Mulder entrou no apartamento escuro com o revólver apontado.

       — Scully, você está aí? — gritou ele. Como resposta ouviu um grito abafado.

       Ele acendeu a luz da sala de visitas. O aposento estava limpo, em ordem, vazio.

       — Scully?

       Ouviu de novo os sons abafados. Dessa vez deu para identificar que vinham do banheiro.

       Mulder estendeu a mão para a porta aberta do banheiro e, por uma fração de segundo, nem notou a presença de Tooms. Tudo o que viu foi que Scully ainda estava viva.

       Então o cérebro de Mulder rapidamente assimilou todo o cenário. Tooms a havia soltado e estava com o rosto encostado na janela. Um barulho de vidro quebrado encheu o banheiro quando Tooms arrebentou a vidraça com um único soco. Com uma força inumana ele estendeu a mão e começou a impulsionar o corpo na direção da abertura da janela.

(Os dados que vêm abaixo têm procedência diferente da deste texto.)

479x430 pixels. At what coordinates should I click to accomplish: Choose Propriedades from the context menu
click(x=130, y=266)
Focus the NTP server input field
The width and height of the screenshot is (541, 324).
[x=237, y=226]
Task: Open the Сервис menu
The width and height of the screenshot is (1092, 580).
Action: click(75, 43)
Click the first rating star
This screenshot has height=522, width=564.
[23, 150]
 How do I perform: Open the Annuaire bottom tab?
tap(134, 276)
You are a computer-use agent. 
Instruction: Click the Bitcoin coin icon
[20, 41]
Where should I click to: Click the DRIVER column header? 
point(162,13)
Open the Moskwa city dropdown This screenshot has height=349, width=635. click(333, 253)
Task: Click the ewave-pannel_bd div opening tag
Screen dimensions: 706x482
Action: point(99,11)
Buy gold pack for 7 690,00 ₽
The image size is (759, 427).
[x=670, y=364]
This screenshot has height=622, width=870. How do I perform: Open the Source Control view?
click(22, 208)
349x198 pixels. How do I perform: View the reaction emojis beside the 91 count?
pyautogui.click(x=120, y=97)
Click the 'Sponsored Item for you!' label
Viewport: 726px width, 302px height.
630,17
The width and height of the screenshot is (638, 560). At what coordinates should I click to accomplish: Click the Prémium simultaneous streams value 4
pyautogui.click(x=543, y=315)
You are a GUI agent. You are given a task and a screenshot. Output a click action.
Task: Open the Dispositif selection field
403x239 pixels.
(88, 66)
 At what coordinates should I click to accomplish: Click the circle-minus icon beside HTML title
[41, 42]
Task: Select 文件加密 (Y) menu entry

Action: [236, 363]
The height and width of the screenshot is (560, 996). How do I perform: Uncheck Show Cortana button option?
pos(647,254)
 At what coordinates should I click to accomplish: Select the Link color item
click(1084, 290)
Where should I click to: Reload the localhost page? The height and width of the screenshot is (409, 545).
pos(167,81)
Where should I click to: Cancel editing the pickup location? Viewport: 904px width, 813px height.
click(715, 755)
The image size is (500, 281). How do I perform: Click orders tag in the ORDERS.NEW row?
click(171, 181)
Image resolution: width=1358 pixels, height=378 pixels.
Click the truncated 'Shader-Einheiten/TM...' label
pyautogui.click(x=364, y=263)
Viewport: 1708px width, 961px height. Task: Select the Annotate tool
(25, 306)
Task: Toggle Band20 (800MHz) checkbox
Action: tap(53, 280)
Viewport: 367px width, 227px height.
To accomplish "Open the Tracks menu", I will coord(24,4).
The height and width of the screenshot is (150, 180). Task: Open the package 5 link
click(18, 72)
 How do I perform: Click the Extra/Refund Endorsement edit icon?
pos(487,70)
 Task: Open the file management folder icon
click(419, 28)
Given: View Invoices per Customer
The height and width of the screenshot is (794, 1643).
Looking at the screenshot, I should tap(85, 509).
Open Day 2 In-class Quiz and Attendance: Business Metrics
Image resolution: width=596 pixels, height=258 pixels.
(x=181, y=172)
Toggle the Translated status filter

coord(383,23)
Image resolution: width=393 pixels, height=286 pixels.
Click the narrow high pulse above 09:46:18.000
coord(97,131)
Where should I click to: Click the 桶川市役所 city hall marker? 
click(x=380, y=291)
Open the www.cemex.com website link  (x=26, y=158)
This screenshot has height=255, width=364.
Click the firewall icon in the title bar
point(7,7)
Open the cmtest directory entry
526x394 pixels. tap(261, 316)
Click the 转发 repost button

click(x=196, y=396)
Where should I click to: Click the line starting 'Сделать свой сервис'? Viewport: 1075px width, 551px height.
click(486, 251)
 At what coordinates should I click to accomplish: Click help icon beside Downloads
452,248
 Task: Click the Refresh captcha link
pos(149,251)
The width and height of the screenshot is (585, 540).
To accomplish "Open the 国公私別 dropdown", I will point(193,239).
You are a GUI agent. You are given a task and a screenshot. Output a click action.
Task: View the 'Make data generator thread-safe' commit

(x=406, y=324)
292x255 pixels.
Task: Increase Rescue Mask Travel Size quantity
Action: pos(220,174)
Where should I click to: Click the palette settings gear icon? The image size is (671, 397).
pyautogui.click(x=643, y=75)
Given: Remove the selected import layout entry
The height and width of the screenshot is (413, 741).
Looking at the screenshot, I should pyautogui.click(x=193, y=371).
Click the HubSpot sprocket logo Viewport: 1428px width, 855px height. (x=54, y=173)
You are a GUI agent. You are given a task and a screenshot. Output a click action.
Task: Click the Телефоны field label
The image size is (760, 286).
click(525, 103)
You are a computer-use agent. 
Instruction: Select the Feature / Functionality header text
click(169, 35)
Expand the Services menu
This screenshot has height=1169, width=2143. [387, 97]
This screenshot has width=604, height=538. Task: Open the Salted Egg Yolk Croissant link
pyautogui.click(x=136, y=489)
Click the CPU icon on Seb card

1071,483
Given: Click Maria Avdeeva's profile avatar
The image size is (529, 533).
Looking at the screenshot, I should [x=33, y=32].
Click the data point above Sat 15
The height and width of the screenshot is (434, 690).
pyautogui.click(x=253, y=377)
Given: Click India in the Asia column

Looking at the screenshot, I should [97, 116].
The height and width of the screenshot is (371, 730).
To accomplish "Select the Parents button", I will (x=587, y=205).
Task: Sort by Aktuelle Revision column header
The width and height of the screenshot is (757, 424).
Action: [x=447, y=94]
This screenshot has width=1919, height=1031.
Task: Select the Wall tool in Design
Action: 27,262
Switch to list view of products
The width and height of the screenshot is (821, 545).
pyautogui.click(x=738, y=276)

       Mas Scully já tinha se levantado e não estava disposta a deixar Que Tooms escapasse. De um salto ela se agarrou aos tornozelos dele.

       — Parado! — gritou Mulder, mas não podia atirar, porque Scully estava entre ele e o assassino.

       Mulder sentiu um frio na espinha quando Tooms se voltou para Scully.

       Ele a agarrou pela garganta e a empurrou para trás. Mulder sabia até que ponto ia a força de Tooms, e Dana estava a um segundo de ter o seu pescoço quebrado.

       Rapidamente Mulder abriu as algemas e foi atrás de Tooms. Agarrou-o pelo braço, mas não foi suficientemente rápido para poder algemá-lo.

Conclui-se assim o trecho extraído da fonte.